Thursday, December 29, 2005

Doggies

It's the cool season in Southeast Asia and temperature averages have plumitted to blistering room temperature conditions. All the mangy Bangkok streeg dogs are wearing sweaters and old T-shirts, no joke. It's a weird scene, almost like some art school prankster is secretly distributing the contents of his little sister's closet each night. In the morning, all the dogs are sporting her threads. I mean, how else would a flea-ridden quadraped get his paws on a Winnie the Pooh skirt?

Actually, I'm pretty sure the anthropomorphic winter tradition stems from a Buddhist concern for all life, including that of those with fur and scabies. But still, it's a bit dizzying to walk through an ever-growing circus of stylish muts each morning on my way to the train.
Holiday

Today was the first day of our winter holiday. We woke up before dawn to catch and overcrowded bus to Nong Khai, the Thai border town across the Mekong River from Laos. Thirteen hours on the stuffy, slow-moving vehicle gave me a numb ass but also plenty of time to defragment my mental harddrive, allowing backed up thoughts to process and finally settle in my brains's filing cabinets. After four months of screaming students, vegetating on a bus all day ain't half bad, even if I do have to share my seat with a flatulating weirdo who stares at me for half the journey.
Neo-colonialists

"My husband and I own a garment factory in Laos. Yes, the government there just loves us because we give all those poor people jobs."

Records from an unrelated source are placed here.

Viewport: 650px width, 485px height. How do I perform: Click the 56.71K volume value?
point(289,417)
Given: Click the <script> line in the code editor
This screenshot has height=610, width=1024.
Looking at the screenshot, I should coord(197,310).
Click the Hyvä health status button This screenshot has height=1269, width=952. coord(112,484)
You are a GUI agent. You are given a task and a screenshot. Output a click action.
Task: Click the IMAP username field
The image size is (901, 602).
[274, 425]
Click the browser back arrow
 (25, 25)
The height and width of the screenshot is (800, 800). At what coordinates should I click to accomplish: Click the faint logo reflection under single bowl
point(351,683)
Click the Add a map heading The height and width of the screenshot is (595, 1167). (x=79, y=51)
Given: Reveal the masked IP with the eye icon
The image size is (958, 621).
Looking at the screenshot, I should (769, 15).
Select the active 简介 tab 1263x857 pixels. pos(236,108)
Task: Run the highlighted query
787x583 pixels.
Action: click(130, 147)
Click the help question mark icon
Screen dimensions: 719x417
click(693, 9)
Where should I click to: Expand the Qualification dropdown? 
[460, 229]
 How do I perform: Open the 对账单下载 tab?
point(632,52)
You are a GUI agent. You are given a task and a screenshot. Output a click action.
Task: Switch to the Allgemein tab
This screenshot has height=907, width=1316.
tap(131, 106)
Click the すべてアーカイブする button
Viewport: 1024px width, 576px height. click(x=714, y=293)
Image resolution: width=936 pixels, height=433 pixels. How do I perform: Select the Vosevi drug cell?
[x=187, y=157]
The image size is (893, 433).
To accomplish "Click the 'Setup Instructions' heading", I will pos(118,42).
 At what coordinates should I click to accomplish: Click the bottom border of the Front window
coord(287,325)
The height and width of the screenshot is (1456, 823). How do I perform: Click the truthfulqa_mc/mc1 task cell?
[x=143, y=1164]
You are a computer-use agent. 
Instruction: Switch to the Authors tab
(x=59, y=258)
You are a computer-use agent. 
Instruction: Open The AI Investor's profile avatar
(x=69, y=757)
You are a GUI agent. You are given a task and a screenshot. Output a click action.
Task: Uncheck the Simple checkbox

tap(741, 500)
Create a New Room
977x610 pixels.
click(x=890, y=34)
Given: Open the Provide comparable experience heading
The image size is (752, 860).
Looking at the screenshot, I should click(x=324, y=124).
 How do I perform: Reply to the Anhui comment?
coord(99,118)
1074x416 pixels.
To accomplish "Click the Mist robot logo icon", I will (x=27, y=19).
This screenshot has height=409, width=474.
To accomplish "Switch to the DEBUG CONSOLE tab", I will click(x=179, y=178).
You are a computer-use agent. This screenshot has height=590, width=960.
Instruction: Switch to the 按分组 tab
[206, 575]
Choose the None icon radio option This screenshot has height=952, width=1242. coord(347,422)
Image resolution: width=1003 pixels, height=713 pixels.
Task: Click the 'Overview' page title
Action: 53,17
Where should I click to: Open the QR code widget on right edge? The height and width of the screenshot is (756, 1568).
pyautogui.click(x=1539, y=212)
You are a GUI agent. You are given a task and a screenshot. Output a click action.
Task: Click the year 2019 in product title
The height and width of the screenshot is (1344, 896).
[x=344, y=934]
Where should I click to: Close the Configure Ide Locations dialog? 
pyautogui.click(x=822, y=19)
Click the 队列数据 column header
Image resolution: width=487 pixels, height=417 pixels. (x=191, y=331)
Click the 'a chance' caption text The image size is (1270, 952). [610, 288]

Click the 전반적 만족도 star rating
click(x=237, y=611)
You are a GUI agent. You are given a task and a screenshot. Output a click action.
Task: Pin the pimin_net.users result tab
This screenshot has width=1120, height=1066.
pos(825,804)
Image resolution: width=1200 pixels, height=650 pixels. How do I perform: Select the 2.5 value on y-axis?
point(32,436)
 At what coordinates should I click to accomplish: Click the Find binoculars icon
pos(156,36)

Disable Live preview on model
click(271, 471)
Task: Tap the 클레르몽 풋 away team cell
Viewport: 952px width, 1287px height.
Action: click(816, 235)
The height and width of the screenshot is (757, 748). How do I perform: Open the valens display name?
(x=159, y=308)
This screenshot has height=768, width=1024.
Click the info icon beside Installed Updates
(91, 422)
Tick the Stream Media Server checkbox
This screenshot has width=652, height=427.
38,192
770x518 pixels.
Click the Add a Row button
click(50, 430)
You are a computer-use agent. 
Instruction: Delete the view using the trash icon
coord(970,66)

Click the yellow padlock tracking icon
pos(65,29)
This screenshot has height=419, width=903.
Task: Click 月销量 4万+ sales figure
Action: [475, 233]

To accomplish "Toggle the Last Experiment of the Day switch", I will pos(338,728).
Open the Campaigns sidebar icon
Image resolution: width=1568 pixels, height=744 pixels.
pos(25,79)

-lipsticked woman standing in front of me in line at the American Embassy in Bangkok.

Thursday, December 08, 2005

Bangkok Construction

Seriously, when will this city be complete? All over Bangkok, on every thoroughfare and back street, towers are being raised by fraggle-like teams of flip flopped migrant workers. Dressed in denim, matching T-shirts, and colorful helmets, these guys spend their waking hours climbing around in tangles of rebar and scaffolding. The racket of their jackhammers and bulldozers is inescapeable. The fraggles begin their work early each morning soon after sunrise. By noon, a thick cloud of orange dust has risen around them. The fraggles shuffle around in this hot dust cloud all day, hammering into the night. Finally, long after the sun has set, they quit their mess-making (construction) to collapse in hastily built shacks lining the construction site's periphery. These dudes are tough.